Kasaï-Central – Festivités de fin d’année : Kananga chicotée par la hausse vertigineuse de prix de produits alimentaires (Reportage)

Les produits alimentaires de première nécessité pouvant couvrir les besoins de la population centre kasaïenne pendant la période des festivités de fin d’année, sont très sensiblement revus à la hausse dans la plupart des marchés kanangais où ACTU7.CD a sillonné ce lundi 19 décembre 2022 pour s’enquérir de la situation.

Dans le marché central, les produits de première nécessité préférés par les kasaïens centraux à la période de fin d’année tels que le riz et le haricot, une mesurette communément appelée “Sipa” se vend à deux mille francs congolais (2.000 FC) et deux mille cinq cent Francs congolais (2.500 FC), alors que les mêmes quantités étaient vendues à mille deux cents Francs congolais (1.200 FC) et mille cinq cents francs congolais (1.500 FC), une situation qui inquiète au plus haut degré les ménages centre kasaïens.

Contacté par le média non-aligné, un analyste des questions économiques, Freddy Biamanyi, chef de travaux à l’Université Pédagogique de Kananga (UPKAN) attribue cette instabilité à la rareté et à la forte demande de ces produits sur le marché kanangais, à la suite de la hausse de prix de maïs.

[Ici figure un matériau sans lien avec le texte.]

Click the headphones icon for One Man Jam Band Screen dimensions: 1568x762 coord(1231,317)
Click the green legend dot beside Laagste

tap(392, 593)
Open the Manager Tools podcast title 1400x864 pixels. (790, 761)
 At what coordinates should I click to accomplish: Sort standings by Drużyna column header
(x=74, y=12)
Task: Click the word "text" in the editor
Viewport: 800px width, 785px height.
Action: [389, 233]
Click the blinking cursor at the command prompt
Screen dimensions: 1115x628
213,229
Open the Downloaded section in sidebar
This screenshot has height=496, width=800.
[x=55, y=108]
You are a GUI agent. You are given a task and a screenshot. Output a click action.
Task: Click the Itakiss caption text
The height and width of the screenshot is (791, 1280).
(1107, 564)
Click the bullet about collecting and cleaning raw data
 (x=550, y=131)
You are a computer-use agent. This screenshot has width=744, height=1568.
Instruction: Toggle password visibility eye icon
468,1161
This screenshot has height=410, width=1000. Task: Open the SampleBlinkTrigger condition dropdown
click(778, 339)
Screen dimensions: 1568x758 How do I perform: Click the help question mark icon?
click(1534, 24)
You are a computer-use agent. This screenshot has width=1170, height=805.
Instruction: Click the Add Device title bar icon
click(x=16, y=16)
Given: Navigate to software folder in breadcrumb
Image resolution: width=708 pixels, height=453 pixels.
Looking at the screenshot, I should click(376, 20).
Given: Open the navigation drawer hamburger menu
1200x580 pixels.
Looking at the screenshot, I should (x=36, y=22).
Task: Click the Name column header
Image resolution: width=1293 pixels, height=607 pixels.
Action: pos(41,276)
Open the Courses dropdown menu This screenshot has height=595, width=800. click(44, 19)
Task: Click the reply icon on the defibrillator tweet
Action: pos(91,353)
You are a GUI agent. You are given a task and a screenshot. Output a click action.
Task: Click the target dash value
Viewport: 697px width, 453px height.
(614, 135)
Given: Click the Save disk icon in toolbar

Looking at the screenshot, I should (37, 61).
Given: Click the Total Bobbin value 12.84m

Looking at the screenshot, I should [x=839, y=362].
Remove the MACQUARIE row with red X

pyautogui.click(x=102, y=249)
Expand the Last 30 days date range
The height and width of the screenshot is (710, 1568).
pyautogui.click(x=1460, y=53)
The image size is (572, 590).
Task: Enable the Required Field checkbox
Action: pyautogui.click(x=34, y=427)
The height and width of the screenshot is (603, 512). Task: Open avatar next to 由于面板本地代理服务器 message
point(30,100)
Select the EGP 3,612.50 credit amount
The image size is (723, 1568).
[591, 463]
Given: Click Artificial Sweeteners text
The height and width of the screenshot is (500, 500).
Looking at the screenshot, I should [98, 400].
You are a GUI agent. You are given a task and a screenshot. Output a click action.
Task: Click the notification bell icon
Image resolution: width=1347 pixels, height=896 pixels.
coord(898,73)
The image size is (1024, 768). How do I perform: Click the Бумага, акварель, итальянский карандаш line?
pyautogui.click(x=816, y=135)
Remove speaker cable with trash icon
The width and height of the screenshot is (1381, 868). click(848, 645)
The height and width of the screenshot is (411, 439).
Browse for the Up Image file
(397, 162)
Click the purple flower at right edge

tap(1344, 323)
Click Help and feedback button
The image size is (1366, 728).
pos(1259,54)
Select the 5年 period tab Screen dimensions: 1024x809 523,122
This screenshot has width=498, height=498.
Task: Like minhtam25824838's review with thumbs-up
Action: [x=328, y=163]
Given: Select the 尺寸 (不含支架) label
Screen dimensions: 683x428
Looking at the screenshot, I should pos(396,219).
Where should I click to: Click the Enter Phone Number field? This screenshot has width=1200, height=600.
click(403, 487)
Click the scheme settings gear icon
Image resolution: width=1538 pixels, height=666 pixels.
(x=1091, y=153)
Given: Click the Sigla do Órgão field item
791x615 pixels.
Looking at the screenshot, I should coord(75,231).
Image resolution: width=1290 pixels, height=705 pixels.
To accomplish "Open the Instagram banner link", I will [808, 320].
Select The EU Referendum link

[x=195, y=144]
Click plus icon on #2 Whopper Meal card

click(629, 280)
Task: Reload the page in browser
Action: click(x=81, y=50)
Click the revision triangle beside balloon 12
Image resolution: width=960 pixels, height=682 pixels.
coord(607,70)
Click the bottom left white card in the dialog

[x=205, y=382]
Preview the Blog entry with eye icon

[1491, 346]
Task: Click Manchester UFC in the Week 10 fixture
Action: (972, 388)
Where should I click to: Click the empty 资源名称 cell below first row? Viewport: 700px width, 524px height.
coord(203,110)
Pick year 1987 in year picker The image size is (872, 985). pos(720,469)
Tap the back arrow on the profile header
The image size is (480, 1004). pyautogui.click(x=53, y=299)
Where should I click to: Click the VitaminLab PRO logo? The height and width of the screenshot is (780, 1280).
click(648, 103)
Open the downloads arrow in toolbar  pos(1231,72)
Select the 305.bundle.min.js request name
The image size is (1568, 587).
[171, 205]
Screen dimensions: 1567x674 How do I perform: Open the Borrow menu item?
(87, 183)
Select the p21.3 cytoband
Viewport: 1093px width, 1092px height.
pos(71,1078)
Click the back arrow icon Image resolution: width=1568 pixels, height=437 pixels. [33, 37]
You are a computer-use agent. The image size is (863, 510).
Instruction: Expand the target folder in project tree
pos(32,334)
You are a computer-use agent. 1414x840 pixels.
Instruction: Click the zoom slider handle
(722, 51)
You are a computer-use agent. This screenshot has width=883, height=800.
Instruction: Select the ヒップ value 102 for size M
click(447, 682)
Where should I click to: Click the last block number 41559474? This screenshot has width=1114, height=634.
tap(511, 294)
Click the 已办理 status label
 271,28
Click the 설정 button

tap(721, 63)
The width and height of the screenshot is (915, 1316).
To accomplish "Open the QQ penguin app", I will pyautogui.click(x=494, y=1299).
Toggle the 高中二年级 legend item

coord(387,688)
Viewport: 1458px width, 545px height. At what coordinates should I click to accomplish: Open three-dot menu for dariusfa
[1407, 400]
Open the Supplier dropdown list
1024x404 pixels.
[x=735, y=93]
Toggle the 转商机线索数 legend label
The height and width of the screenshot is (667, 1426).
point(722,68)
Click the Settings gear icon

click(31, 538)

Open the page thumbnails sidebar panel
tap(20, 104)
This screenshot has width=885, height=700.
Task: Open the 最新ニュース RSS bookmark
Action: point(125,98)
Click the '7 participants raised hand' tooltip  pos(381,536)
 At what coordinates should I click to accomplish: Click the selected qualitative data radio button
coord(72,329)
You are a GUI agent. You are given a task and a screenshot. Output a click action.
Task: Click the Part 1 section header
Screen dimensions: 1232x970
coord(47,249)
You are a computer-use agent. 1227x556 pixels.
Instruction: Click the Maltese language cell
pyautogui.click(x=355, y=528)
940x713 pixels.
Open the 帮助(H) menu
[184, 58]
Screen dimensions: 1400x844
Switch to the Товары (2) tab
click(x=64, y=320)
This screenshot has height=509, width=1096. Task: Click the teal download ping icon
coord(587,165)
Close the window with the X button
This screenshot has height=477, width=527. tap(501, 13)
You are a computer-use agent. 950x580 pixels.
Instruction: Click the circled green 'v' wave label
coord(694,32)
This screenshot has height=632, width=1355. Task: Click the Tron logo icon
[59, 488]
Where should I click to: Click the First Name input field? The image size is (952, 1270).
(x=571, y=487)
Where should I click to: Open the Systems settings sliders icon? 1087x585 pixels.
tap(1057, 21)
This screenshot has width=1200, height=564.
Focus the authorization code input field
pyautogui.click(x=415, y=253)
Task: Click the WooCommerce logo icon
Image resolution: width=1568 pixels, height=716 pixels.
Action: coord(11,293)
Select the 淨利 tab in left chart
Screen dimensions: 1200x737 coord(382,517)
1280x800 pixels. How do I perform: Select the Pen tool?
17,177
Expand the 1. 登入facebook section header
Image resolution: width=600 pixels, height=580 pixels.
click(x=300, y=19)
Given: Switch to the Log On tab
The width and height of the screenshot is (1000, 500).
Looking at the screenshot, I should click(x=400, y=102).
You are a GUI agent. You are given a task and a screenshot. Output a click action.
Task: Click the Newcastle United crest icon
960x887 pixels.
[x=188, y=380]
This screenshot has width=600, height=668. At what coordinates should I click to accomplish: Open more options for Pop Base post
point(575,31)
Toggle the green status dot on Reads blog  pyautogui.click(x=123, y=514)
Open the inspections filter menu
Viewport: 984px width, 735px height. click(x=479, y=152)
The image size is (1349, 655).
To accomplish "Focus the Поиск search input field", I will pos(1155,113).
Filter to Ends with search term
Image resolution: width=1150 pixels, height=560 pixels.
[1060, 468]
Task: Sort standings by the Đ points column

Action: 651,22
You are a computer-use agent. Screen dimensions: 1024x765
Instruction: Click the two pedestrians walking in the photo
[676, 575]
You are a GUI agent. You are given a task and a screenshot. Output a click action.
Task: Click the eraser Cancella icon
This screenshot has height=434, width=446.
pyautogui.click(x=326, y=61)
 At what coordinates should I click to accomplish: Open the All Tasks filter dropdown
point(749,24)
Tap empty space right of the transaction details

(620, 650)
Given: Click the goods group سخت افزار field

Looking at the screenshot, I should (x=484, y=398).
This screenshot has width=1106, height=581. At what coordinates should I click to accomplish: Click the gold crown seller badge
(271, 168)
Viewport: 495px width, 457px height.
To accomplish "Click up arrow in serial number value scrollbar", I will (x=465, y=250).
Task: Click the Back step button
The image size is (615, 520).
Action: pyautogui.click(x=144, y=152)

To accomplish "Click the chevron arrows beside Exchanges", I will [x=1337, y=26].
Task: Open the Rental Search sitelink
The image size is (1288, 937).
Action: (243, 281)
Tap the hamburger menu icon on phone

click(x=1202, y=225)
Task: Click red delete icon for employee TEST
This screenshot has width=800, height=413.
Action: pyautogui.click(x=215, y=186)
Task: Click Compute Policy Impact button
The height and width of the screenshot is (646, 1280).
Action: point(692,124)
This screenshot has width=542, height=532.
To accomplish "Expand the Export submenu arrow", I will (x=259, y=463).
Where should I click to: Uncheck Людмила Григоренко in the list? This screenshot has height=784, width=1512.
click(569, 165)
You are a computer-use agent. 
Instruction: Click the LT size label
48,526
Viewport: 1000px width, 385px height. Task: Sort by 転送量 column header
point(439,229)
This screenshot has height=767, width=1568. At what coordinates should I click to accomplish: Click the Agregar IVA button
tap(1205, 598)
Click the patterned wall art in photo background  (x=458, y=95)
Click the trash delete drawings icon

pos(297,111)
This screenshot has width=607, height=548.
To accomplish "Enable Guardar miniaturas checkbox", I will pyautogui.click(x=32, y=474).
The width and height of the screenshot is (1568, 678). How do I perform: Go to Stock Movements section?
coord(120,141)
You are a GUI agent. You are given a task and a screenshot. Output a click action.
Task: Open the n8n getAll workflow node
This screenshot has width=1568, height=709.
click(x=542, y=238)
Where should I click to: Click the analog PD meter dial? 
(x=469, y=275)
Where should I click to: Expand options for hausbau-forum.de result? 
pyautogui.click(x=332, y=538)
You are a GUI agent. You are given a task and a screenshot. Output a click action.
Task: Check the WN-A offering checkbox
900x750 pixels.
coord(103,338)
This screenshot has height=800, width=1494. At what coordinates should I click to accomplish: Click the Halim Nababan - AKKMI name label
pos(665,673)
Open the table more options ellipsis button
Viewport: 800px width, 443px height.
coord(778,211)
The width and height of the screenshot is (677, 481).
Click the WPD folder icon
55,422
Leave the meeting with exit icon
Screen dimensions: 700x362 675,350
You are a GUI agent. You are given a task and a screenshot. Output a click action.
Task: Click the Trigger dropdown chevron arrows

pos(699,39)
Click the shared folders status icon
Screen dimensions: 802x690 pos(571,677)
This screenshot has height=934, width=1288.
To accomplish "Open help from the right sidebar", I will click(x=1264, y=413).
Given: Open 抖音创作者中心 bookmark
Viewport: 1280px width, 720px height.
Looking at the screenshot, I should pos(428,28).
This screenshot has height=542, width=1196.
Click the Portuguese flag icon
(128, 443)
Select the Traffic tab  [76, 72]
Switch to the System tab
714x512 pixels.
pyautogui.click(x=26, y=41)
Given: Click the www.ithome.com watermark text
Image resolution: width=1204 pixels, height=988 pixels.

« (…) Comme vous le savez, nous produisons de moins en moins du riz et les haricots (…) Nous venons de connaître la hausse de produits de première nécessité notamment les maïs, les autres produits de substitution comme le riz et le haricot ne pouvait pas rester en marche », a-t-il déclaré.

À cette occasion, il en appelle les autorités compétentes de mettre en place une bonne politique agricole et encourager les producteurs locaux pour sauver la province à la crise alimentaire dès l’année prochaine.

« Je pense qu’au niveau des autorités qui sont censées réguler le monde commercial.(…) dès lors que nous constatons qu’il y a problème de l’offre de produits agricoles, il faut beaucoup orienter les actions d’encourager ceux qui opèrent dans le secteur », a-t-il suggéré.

Pour certains marchands de ces produits, « la carence de ces produits empêchera la plus part des centre Kasaïens à fêter le nouvel an ».